Er fasziniert als Held des Neuen, weil er eine Geschichte hat, wie sie die Franzosen aus ihren geliebten historischen Romanen kennen: Arztsohn aus Amiens, Ausnahmebegabung im Schultheater und im Literaturkurs, bezaubert und umwirbt jahrelang seine 24 Jahre ältere Lehrerin, bis sie ihn schließlich heiratet. Er absolviert leichthändig die Kaderschmieden Sciences Po und ENA, wechselt zur Investmentbank Rothschild, wird Berater des sozialistischen Präsidenten, setzt als Wirtschaftsminister dessen unpopuläre Reformen um und ist trotzdem beliebtestes Kabinettsmitglied.
Dieser märchenhafte Aufstieg erinnert fast ein wenig an Barack Obama oder den jungen Tony Blair, der die britische Linke in die Mitte führte.
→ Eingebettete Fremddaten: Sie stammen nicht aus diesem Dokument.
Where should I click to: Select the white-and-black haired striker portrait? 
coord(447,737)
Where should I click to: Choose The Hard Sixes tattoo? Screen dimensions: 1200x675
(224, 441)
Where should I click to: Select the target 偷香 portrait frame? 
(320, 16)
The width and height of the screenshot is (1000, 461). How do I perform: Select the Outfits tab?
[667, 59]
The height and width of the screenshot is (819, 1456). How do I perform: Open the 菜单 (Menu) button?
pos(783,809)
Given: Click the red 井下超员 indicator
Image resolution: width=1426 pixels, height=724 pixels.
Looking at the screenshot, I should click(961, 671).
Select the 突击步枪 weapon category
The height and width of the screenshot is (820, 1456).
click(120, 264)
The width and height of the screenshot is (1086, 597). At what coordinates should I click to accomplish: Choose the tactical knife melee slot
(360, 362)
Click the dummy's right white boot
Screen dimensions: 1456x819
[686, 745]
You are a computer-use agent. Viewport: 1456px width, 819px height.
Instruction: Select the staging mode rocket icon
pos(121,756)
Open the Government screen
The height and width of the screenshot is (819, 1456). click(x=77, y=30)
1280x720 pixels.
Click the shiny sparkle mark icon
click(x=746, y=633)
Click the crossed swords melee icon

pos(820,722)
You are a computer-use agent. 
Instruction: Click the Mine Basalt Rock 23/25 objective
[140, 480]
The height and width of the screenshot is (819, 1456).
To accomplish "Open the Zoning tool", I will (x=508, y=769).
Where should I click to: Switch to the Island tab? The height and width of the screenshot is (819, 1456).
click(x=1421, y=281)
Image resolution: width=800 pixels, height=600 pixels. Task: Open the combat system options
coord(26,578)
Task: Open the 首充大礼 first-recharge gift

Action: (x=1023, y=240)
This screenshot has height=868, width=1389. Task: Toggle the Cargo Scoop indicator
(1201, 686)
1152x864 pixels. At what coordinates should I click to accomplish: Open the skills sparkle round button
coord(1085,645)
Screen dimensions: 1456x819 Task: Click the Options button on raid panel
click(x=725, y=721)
Inhaltlich holt Macron für Frankreich manches von dem nach, was Hollande versäumt hat. Aber wie so oft können alle lobenden Worte des Anfangs vergessen sein, davon weiß der ehemalige Tongeber der Briten – nur all zugut zu berichten. Was Emanuel Macron für Reformen anstrebt und wie er sie umsetzt – das werden die ersten 100 Tage Amtszeit zeigen.